Samantha: “A black Trans Am. A pink guy!”
Stewart insists the movie “plays out like Date Rape 101 — and both of its male leads, supposedly the heroes, are actually terrible, terrible people…” and then proceeds to “give examples”:
“Jake (Michael Schoeffling) — the supposed Perfect Guy — has a prom-queen girlfriend named Caroline (Haviland Morris), who gets so drunk at his party that she passes out. “I could violate her 10 different ways if I wanted to,” says Mr. Right. The Geek’s response: “What are you waiting for?”
Jake proceeds to put his girlfriend in the car with the Geek, telling him to drive her home and “have fun.”
The Geek gets the girl even drunker, takes her to his friends’ house and takes pictures of himself with her.

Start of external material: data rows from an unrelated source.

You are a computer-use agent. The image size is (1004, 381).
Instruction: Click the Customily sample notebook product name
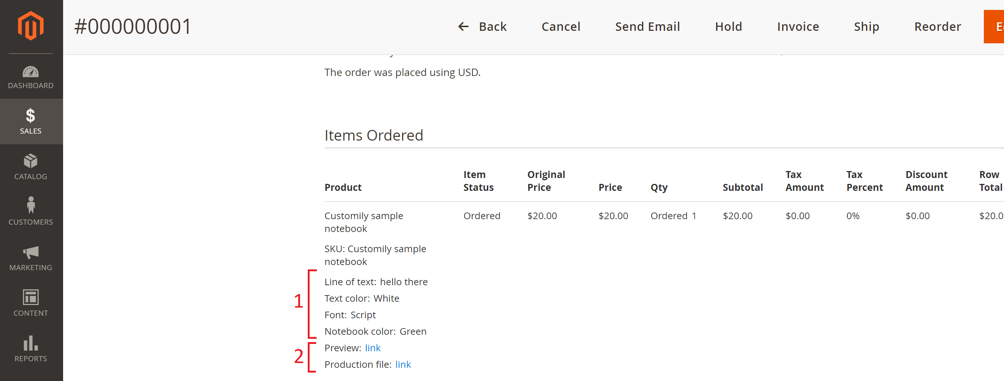point(363,222)
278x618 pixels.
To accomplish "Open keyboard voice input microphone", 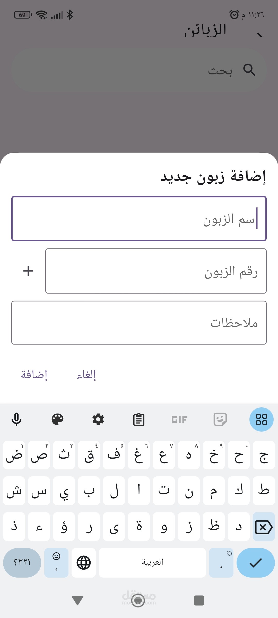I will (x=16, y=419).
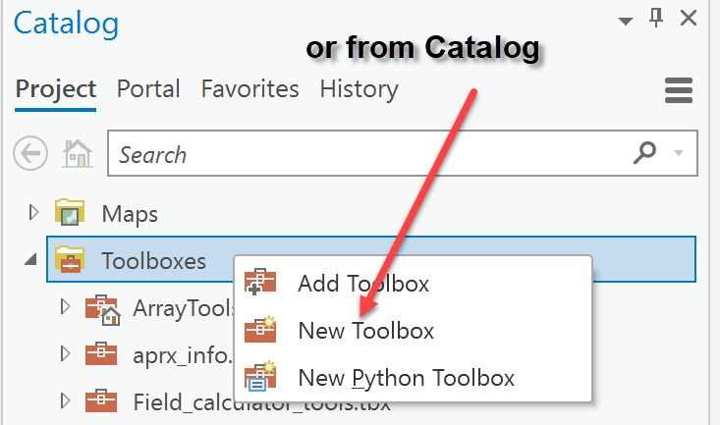Open the Catalog hamburger menu
Viewport: 720px width, 425px height.
pos(679,90)
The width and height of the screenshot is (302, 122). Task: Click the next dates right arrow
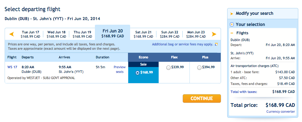pos(214,34)
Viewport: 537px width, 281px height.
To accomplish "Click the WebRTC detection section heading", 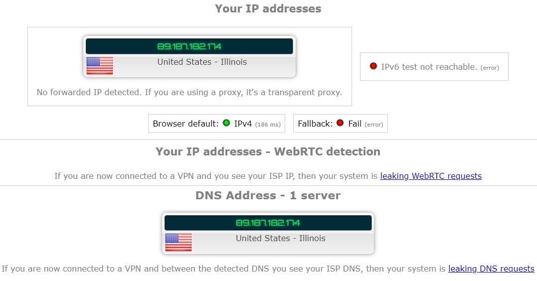I will pos(268,151).
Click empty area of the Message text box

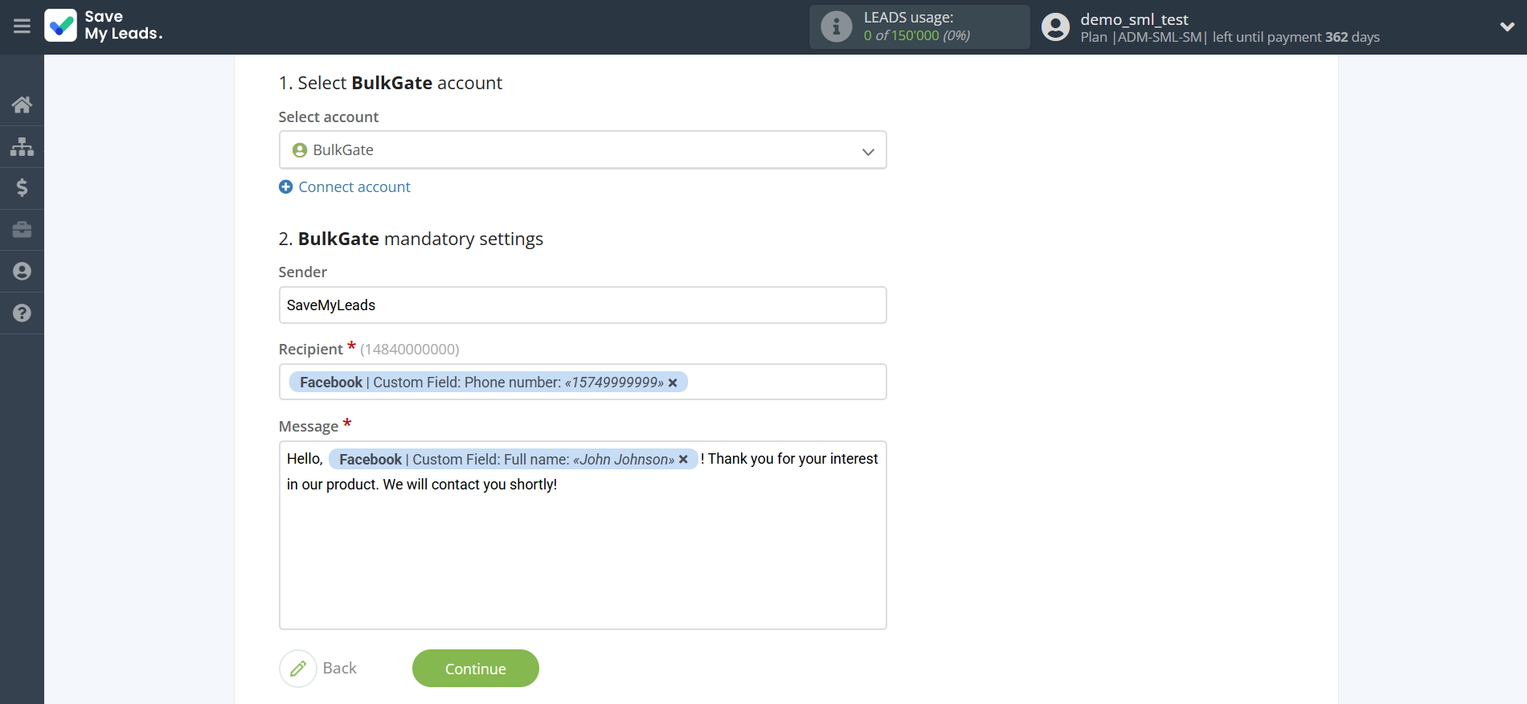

The Geek and Caroline wake up in the car the next morning and have the following conversation.
Geek: “Did we, uh . . .”
Caroline: “Yeah. I’m pretty sure.”
Geek: “Um, do you know . . . um, did I enjoy it? Am I nuts? Of course I enjoyed it. What I meant was, uh . . . did you?”
Caroline: “You know, I have this weird feeling I did.”
Because God forbid Stewart took issue with the fact that a girl gets completely wasted at a party and puts herself in potentially dangerous situations –and guess what? Girls continue to get wasted at parties and continue to put themselves in harm’s way even to this day – but that’s another story – one you won’t find a liberal feminist writing because a woman actually takes responsibility for herself and actions.
Stewart then gives a rundown on how John Hughes should’ve ended all of his classic 80’s movies – that Pretty in Pink should’ve had Ringwald choose Duckie, that Ally Sheedy’s character in The Breakfast Club should’ve been able to embrace her “gothness” and not have been subjected to a makeover— and last but not least, “Sixteen Candles should now be filed under Cautionary Tales of ’80s Cinema: “Gather round, kiddies, and check out how rape and racism used to be hilarious punch lines.”
Unreal.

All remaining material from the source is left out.